What the exercise asks. From the records below, pull each line that has "data".

--- Records shown Enclosed Below ---

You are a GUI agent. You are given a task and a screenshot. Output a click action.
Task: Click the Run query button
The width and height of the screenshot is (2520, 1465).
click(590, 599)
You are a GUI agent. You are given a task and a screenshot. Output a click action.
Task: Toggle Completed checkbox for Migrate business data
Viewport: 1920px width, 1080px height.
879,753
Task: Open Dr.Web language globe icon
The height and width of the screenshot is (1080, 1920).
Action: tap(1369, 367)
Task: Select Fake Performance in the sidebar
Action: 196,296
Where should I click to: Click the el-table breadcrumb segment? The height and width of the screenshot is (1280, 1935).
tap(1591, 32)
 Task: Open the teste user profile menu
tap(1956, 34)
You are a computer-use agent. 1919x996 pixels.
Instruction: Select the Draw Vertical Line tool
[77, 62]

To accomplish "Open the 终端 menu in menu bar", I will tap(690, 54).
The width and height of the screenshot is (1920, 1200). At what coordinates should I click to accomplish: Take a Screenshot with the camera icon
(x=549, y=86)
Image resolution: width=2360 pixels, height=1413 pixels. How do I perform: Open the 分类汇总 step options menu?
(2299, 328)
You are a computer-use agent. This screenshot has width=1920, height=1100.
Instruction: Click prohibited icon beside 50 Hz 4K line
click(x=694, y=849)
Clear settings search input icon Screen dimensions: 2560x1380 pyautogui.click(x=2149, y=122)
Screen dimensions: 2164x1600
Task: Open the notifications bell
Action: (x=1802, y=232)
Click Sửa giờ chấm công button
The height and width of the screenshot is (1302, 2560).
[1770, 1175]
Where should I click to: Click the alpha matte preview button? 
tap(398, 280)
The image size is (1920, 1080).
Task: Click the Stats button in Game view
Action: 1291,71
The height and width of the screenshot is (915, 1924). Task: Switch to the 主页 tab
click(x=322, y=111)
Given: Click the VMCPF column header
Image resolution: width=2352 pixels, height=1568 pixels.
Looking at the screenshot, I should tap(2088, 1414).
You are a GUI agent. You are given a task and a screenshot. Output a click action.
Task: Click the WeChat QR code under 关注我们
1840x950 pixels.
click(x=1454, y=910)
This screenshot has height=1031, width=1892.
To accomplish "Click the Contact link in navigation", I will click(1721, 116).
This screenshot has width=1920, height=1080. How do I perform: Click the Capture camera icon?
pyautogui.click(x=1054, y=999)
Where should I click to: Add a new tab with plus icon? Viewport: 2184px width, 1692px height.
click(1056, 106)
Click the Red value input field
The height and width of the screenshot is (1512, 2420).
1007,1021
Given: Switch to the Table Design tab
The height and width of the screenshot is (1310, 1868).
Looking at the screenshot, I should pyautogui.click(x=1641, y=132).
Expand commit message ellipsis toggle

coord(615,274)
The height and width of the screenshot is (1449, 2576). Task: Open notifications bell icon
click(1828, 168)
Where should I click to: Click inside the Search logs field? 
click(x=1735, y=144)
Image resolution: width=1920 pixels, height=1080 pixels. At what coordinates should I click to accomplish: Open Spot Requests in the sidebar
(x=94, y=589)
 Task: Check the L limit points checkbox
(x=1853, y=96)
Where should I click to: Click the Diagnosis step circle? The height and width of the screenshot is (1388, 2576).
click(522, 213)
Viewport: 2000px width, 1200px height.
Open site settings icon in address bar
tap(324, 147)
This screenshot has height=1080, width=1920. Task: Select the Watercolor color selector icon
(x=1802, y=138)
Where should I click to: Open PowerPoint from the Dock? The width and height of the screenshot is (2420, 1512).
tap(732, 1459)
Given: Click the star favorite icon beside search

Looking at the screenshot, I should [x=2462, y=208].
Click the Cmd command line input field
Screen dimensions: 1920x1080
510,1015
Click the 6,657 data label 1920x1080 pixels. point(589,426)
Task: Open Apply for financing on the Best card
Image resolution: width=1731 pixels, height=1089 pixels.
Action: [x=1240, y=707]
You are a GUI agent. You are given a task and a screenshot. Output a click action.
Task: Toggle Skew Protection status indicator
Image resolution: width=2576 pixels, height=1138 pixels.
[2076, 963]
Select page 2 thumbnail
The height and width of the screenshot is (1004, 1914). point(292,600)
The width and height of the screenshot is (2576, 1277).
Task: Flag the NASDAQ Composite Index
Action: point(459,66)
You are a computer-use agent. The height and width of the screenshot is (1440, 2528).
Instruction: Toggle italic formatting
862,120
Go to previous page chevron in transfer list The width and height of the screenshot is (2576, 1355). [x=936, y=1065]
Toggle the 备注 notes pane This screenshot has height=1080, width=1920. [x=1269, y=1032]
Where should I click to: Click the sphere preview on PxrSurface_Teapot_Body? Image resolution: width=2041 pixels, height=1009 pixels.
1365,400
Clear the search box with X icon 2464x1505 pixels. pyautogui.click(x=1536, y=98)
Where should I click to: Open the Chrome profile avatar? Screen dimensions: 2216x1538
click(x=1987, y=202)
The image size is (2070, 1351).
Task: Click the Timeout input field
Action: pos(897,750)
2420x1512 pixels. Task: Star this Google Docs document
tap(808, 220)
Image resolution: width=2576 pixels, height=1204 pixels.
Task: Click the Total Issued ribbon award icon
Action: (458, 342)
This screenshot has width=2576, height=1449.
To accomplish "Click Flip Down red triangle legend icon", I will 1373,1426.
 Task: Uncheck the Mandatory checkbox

--- End of Enclosed Records shown ---

Answer.
Task: Toggle Completed checkbox for Migrate business data
Click the 6,657 data label 1920x1080 pixels. point(589,426)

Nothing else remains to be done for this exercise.